*Records for this task*:
◆ ◆ ◆ ◆ ◆

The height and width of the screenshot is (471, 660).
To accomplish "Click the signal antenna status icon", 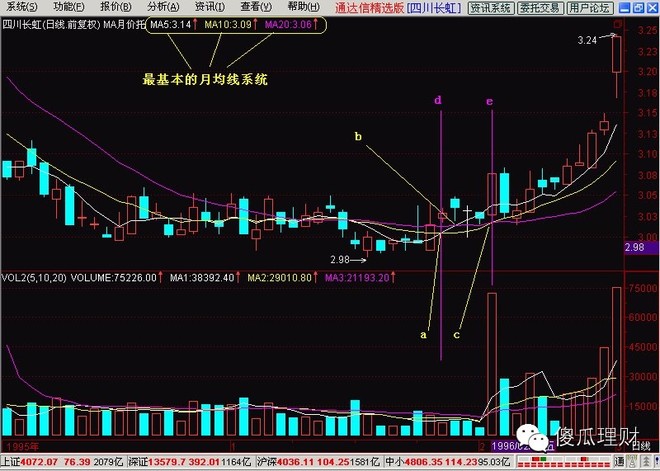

◆ ◆ ◆ ◆ ◆

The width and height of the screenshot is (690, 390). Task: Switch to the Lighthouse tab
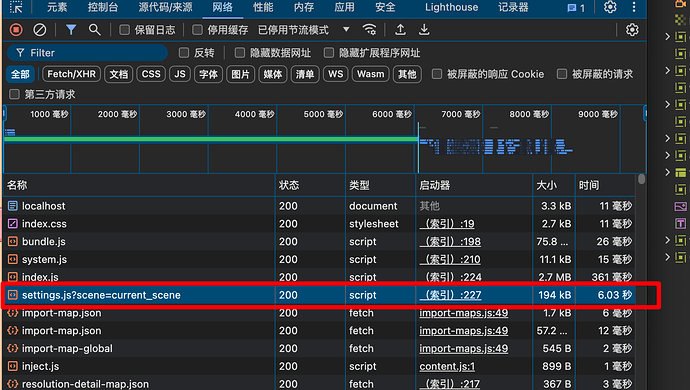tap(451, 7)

◆ ◆ ◆ ◆ ◆

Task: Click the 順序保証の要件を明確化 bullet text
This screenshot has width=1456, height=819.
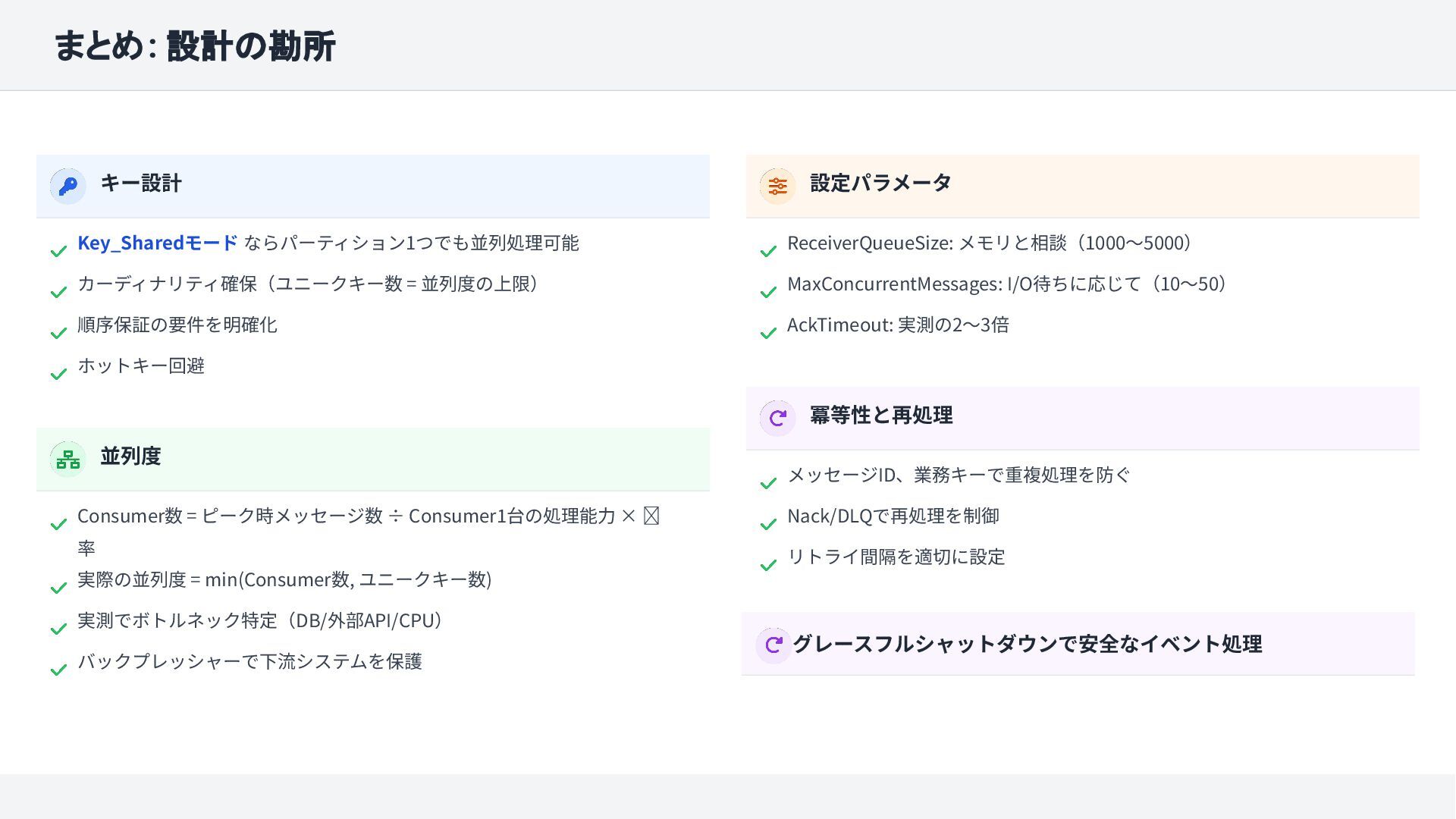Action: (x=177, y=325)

◆ ◆ ◆ ◆ ◆

*What is required*: Copy out word for word the lines starting at the one containing "Task: Click the 順序保証の要件を明確化 bullet text" and ending at the one containing "Action: (x=177, y=325)". Leave the pictures out.

*Finished task*:
Task: Click the 順序保証の要件を明確化 bullet text
This screenshot has width=1456, height=819.
Action: (x=177, y=325)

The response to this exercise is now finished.